Senza bisogno di catene o particolari costrizioni.

Da Diciottobrumaio.
Ciò che è accaduto negli ultimi tre decenni ha cambiato il nostro modo di pensare e di relazionarci con il mondo. A questi cambiamenti non abbiamo opposto, sul piano generale, alcuna resistenza, anzi, li abbiamo accolti come un segno, in realtà un mito, di progresso e di maggiore libertà, e comunque come un fatale destino. Del resto, come opporsi alle nuove tecnologie e a un certo loro impiego? Tecnologie, specie quelle digitali, con le quali entriamo in un certo ordine del discorso, in una sintassi di pensiero predeterminato e che non controlliamo. Al contempo, utilizzatori e riproduttori di un sistema che ci domina e nella sua albagia ci ricatta.
Accettiamo tutte le nuove forme di schiavitù, che vanno a sommarsi a quelle più “classiche”, senza bisogno di catene o particolari costrizioni. La nostra è una schiavitù volontaria e spesso bene accetta, proprio perché abbiamo perso, o non abbiamo avuto abbastanza, il senso vero di che cos’è, o dovrebbe essere, la libertà. Se solo prendiamo ad esempio la comunicazione, abbiamo la prova di come sia stata ridotta la nostra libertà, laddove la comunicazione passa necessariamente su delle piattaforme controllate da alcune delle più grandi imprese multinazionali, che solo alcuni lustri or sono non esistevano, le quali realizzano i più alti fatturati e all’interno di essi i più cospicui profitti.
Miliardi di dati che riguardano la vita privata di miliardi di persone in tutto il pianeta. Informazioni sul nostro lavoro, i consumi, le necessità e i desideri, le relazioni, le idee, la salute, gli spostamenti, ecc. Profili personali e famigliari completi che possono andare dai gusti musicali a quelli sessuali.

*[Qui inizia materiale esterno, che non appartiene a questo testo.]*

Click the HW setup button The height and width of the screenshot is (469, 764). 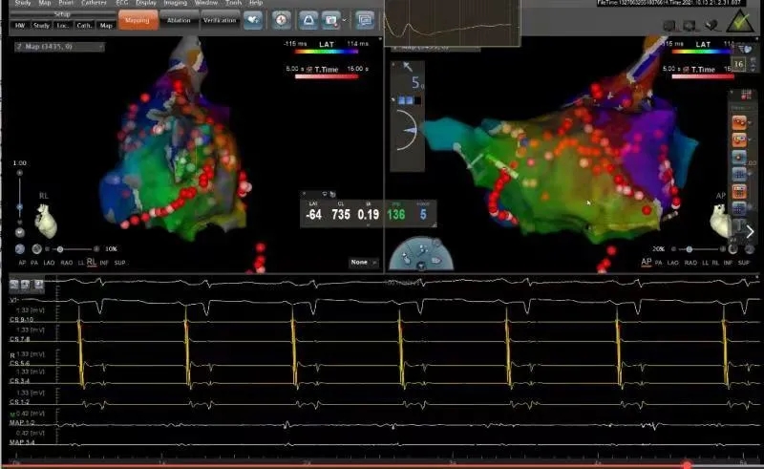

Profili che disegnano tendenze di consumo e che possono essere ceduti, ossia venduti, ai più diversi produttori: alimentari, musicali, farmaceutici, dell’abbigliamento, dell’editoria; e operatori: turistici, alberghieri, ecc..
Ma anche un altro genere di profili, che possono interessare gli Stati e i loro apparati, specie quelli che lavorano nell’ombra e spesso nell’illegalità legalizzata, i quali attraverso le loro architetture informatiche esercitano innanzitutto un controllo preventivo. Ma noi, che sui social condividiamo tutto, dalle nostre foto a cosa pensiamo, crediamo di essere fuori da ogni controllo. E se anche questo controllo esiste, non ce ne importa nulla, poiché non ci rendiamo conto dell’uso politico che ne viene fatto.
Tutti questi dati glieli forniamo noi stessi, lavorando di tastiera. Un lavoro gratuito, il nostro, che rende alti profitti a tutta una filiera dove dominano poche società potenti, vere e proprie oligarchie che si arricchiscono del nostro gratuito lavoro (Google e Facebook) o col supersfruttamento (Microsoft, Apple, Amazon), tra l’altro appropriandosi, in forza dei prezzi di monopolio, di consistenti quote di plusvalore di altre sfere produttive.
A tutto ciò, singolarmente o per piccoli gruppi, noi non possiamo opporre nulla. Confusi e distratti nella nostra volontà, incessantemente stimolati da bisogni e opinioni miserabili, da merci selezionate che il sistema usa come armi per il proprio consolidamento, da noi non dipende più nulla. Sperimentiamo grandi solitudini e nuove forme di sfruttamento, e del resto l’alienazione è già insita nel nucleo originario del modo di produzione capitalistico, e questo lo sapevamo da tanto tempo.